## [INSTRUCTIONS FOR THE TASK]
Write out every record below exactly as it appears, omitting the pictures.

+ + + +

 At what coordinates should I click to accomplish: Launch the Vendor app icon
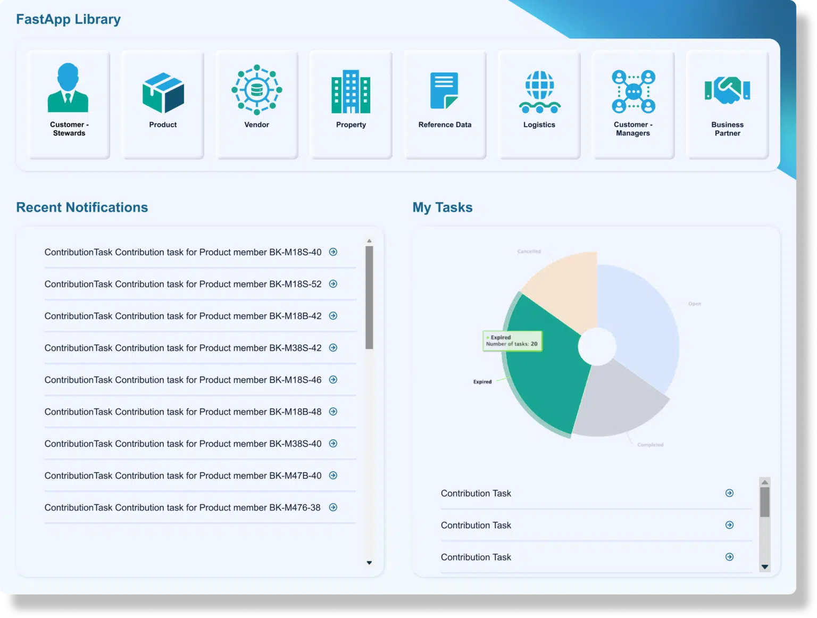tap(257, 90)
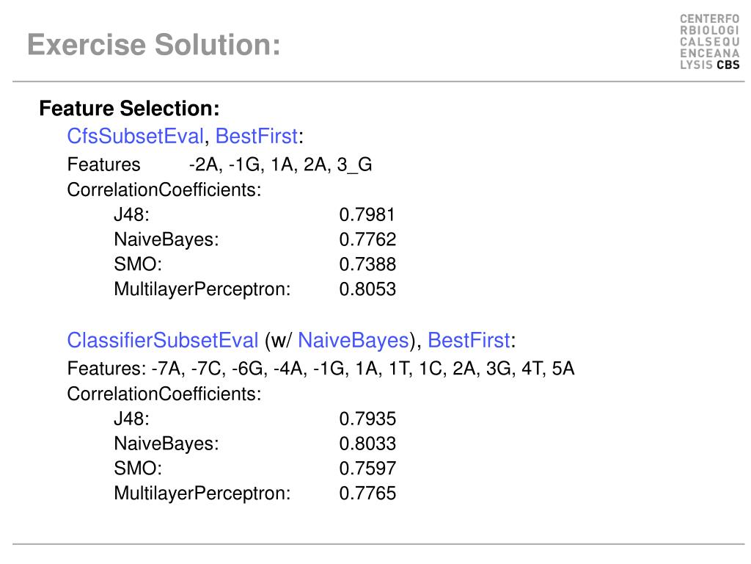Click MultilayerPerceptron value 0.7765
The width and height of the screenshot is (751, 564).
[367, 494]
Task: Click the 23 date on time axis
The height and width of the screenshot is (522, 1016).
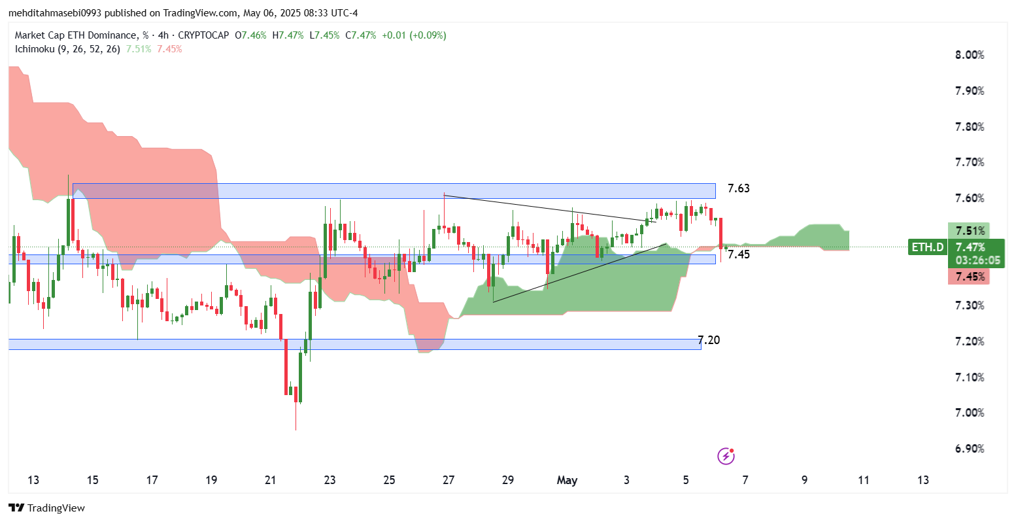Action: point(330,480)
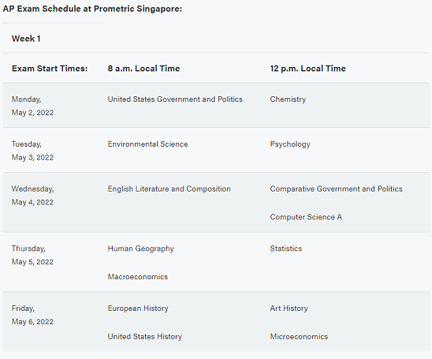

+ + + +

## [ANSWER TO THIS PROBLEM]
 At what coordinates should I click to accomplish: Launch the Vendor app icon
tap(257, 90)
Click MultilayerPerceptron value 0.7765
The width and height of the screenshot is (751, 564).
[367, 494]
Task: Click the 23 date on time axis
The height and width of the screenshot is (522, 1016).
Action: point(330,480)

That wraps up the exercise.